車のチューニングやカスタマイズは、相変わらず人気です。サードパーティによるアフターマーケットの祭典である「オートサロン」が、自動車メーカー中心の「東京モーターショー」に迫る勢いで来場者を動員していることからも、それが伺えます。日本のアフターマーケットは世界的にも有数の市場であり、カスタマイズの文化をリードしているとも言われています。

しかし、残念ながら今後の自動車ではカスタマイズやチューニングが、だんだん限られてくる方向になりそうです。下記の記事をご覧ください。

 


最近のクルマは、ちょっと高価なものになると運転席から4輪の空気圧をモニターできたりする。不足していれば警告してくれる。それは便利なことだけれど、電子制御の姿勢安定デバイスが標準装着タイヤとセットでプログラムされているからコトは一筋縄ではいかない。
たとえサイズが同じでも、銘柄が純正装着品と違ったら、それは厳密には本来の状態とはいえない。制御プログラを組んだときとは特性の違うタイヤを履いていたら、イザというとき、そのプログラムが作り手の意図どおりに働いてくれるとは限らない。制御の精度が高いほど、タイヤの違いは敏感に出る。
タイヤも車両制御デバイスの一部だと考えると、おいそれと好みの銘柄やバーゲン価格のタイヤに履き替えることもできない。そういう時代になりつつある。このあたり、メーカーとしては大丈夫とも絶対ダメともいえないグレーゾーンではないだろうか。

 

引用元;四輪の書 P134

 


多くの方は新車で買った車に3~4年乗ると、タイヤ交換の時期となり、純正タイヤではなくサイズの合った別銘柄のタイヤを購入するのではないでしょうか。4年も経つと、純正装着タイヤよりも新しい銘柄のタイヤが出ていたり、別メーカーのタイヤが安価に販売されていたりして、そちらを選ぶ方も多いでしょう。
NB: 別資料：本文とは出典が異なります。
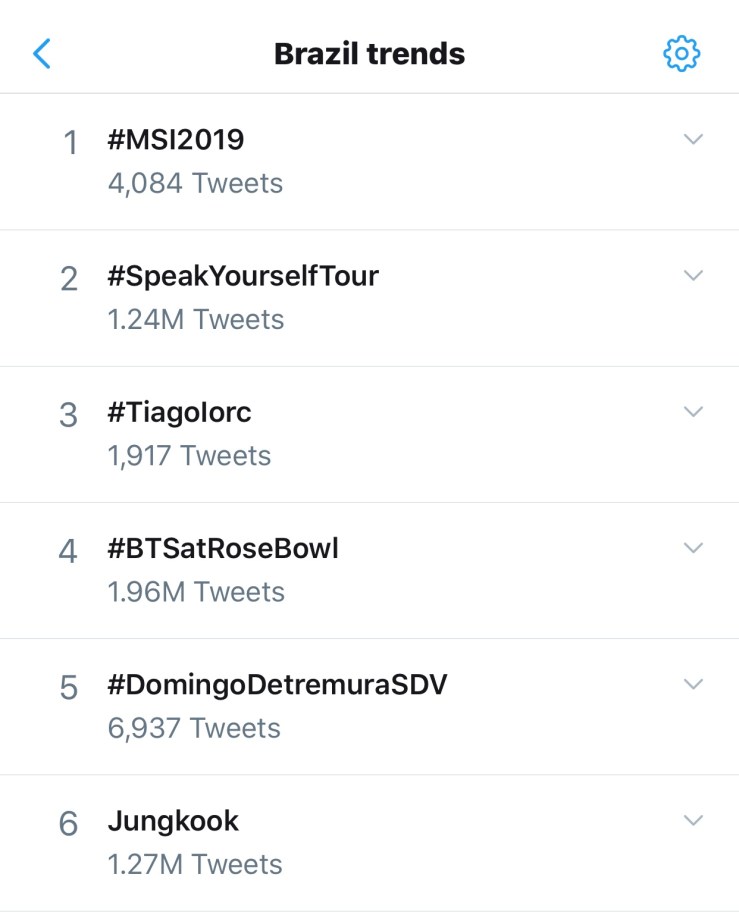Image resolution: width=739 pixels, height=915 pixels.
Task: Open the #SpeakYourselfTour hashtag
Action: click(x=243, y=276)
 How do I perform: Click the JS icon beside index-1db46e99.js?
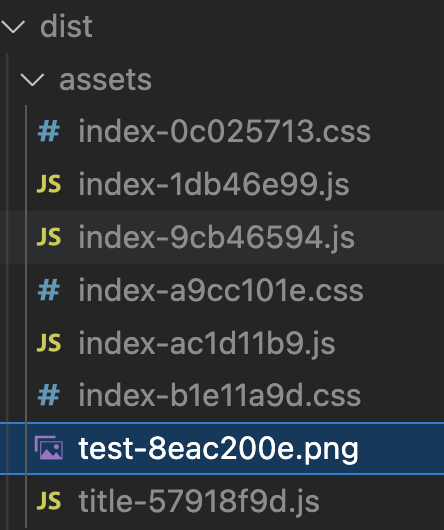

ところが、上記記事のように、電子化が進んだこれからの車は、タイヤすら変更することが難しくなる可能性があります。将来の自動運転を見据えた車づくりを進めている自動車メーカーでは、その制御プログラムのテストは、すべて自動車メーカー純正部品で進めることになります。もし、純正以外のサードパーティのパーツが少しでも使われていれば、万が一の事故の際はメーカーが全く保証しないという事態も考えられます。タイヤでさえそれは同じで、もし純正装着タイヤ以外を履いていて事故になった場合、たとえサイズが純正と同様のものであっても、グリップ力の差などを理由に、「オーナーによるカスタマイズが原因で」正常に危険回避システムが機能しなかった、とされる恐れもあるのです。

将来、自動運転車が実用化されればこれはさらに顕著になり、車の重要保安部品はもちろんのこと、タイヤやサス、エアロなどの外装、さらにはナビやオーディオなどの電装部品も一切のカスタマイズが不可となる可能性もあります。カスタマイズをした車両で万が一事故が発生した場合は、やはり自動車メーカーは免責ということになるでしょう。

こうなると、自動車メーカー自身が展開するオプションなどを除いては、オーナーによるカスタマイズが困難となるため、アフターマーケットの市場にも少なからず影響を与えるでしょう。これは、ユーザーによる自動車文化にも関わる部分ですので、自動車メーカーが一方的に展開を決めるのではなく、オーナー、サードパーティ、自動車メーカーが一体となって方向性を探っていかないと、日本特有の大きな市場が縮小していくことになるかも知れません。